This is one of those widely-lauded bands that I simply don't get no matter how much I listen to it. Marblebog's music is nice and friendly enough to be mildly enjoyable or at the very least listenable but I have no idea where the majestic, life-affirming music that this band apparently spews out so liberally is hidden on 'Forestheart'. Maybe it can be found under some particular rock I haven't overturned in the titular forest, but I've spent enough time dwelling in it and I'm ready to head back to civilization now.
Marblebog is ostensibly a black metal band, but it seems to be, in my estimation, one by aesthetic only. I see very, very little important difference between this and, say, Agalloch, and the riffing has almost nothing to do with black metal save the most passing of resemblances to some of 'Transilvanian Hunger''s textured chords and the mere fact that the guitars are generally tremolo based. Marblebog will appeal to Agalloch fans far before Bathory fans, and I think this is a detail about this music that a lot of people seem to be skimming over in their appraisals of 'Forestheart': this isn't really a black metal album and shouldn't be regarded as such.
So how is this from the perspective of an Agalloch-style pseudo-rock-style, occasionally extreme metal album? It's okay, and okay only. Marblebog's music is slow (apart from a single mid-to-fast tempo track) and mildly depressive in nature, with rock-based drumming lumbering under an array of foresty tremolo riffing and screechy vocals. The riffs are textured and melodic, and while seemingly well composed aren't really interesting at all. It's difficult for me to remember what any of them sound like or really know where one excruciatingly long track ends and the next begins, as all are based off the same bare handful of musical elements driven brutally into the ground.
I suppose this album is very, very mildly original in the sense that the riffs aren't super melodic, tending to employ stranger chord shapes and a more dissonant sense of melody than a lot of other bands in this same style.

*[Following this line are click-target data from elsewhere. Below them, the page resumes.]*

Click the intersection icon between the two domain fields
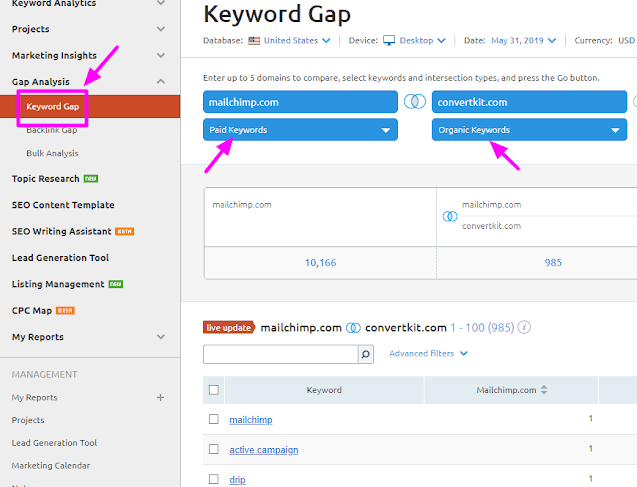Viewport: 637px width, 487px height. click(415, 102)
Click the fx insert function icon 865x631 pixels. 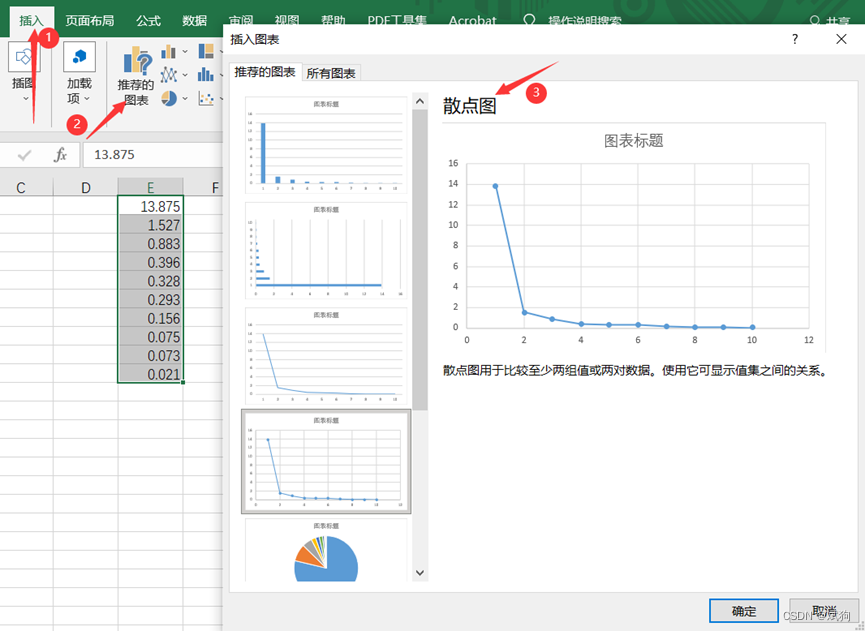pos(62,155)
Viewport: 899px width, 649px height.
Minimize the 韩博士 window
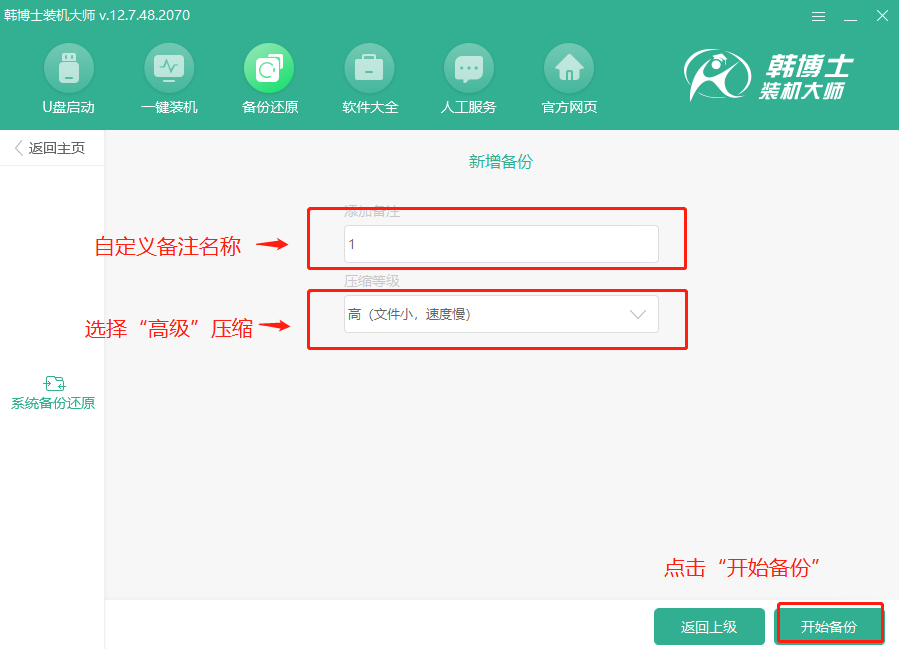point(850,17)
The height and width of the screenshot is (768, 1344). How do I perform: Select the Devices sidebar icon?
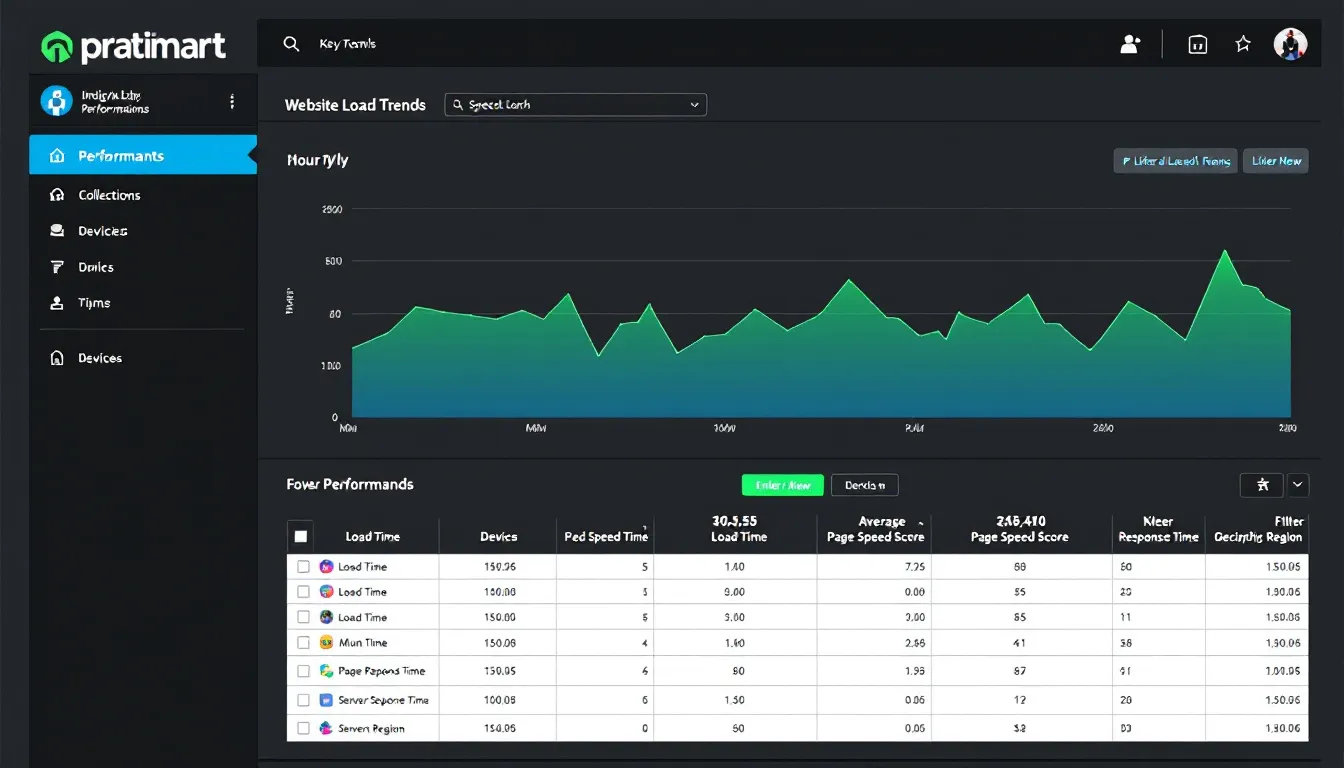pyautogui.click(x=58, y=231)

Of course, this comes at the cost of having melodies that are interesting or memorable; most of the riffs come off as sets of vaguely purposed arrangements of blunt power chords droning around each other before coming to a rather half-assed resolution and looping back. In fact, even the incredibly minor amount of originality that Marblebog exhibits in this manner is maybe too much, given that all the riffs sound identical, and the static, screeching vocal performance that hovers around overhead contributes nothing to the body of the music.

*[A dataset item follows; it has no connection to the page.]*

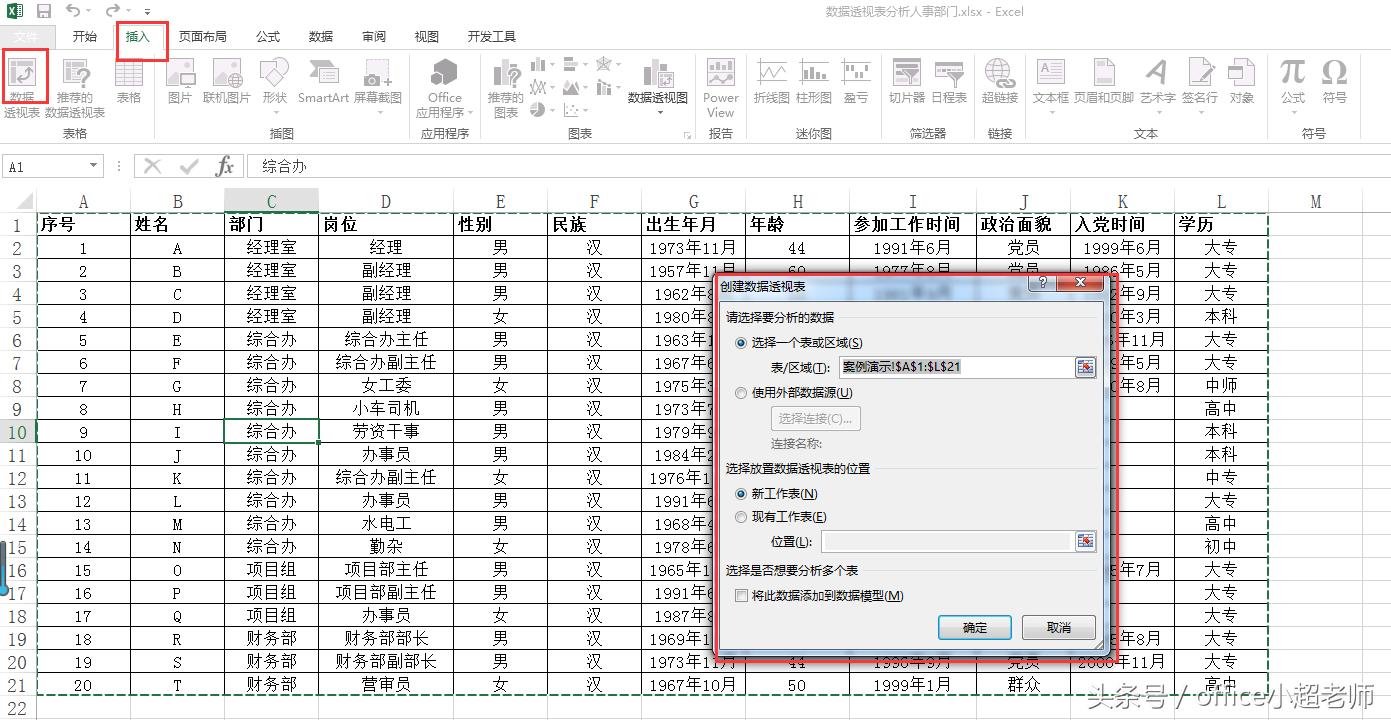
Task: Check 将此数据添加到数据模型 option
Action: tap(742, 596)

'Forestheart' never really goes anywhere but sure takes an enormous amount of time getting there; the sprawling ambient outro is probably the worst offender at a mind-numbing thirteen minutes and change, managing to very lazily wrap up an already comatose album. There's nothing offensive about this music, really; the worst I can say is that it's just utterly boring and pointless to an absurd degree, which, admittedly, is really worse than being genuinely bad. I simply don't understand what the appeal of this music is; it sits around, repeats itself, and eventually falls asleep like a narcoleptic: frequently, immediately, and with absolutely no sense of timing.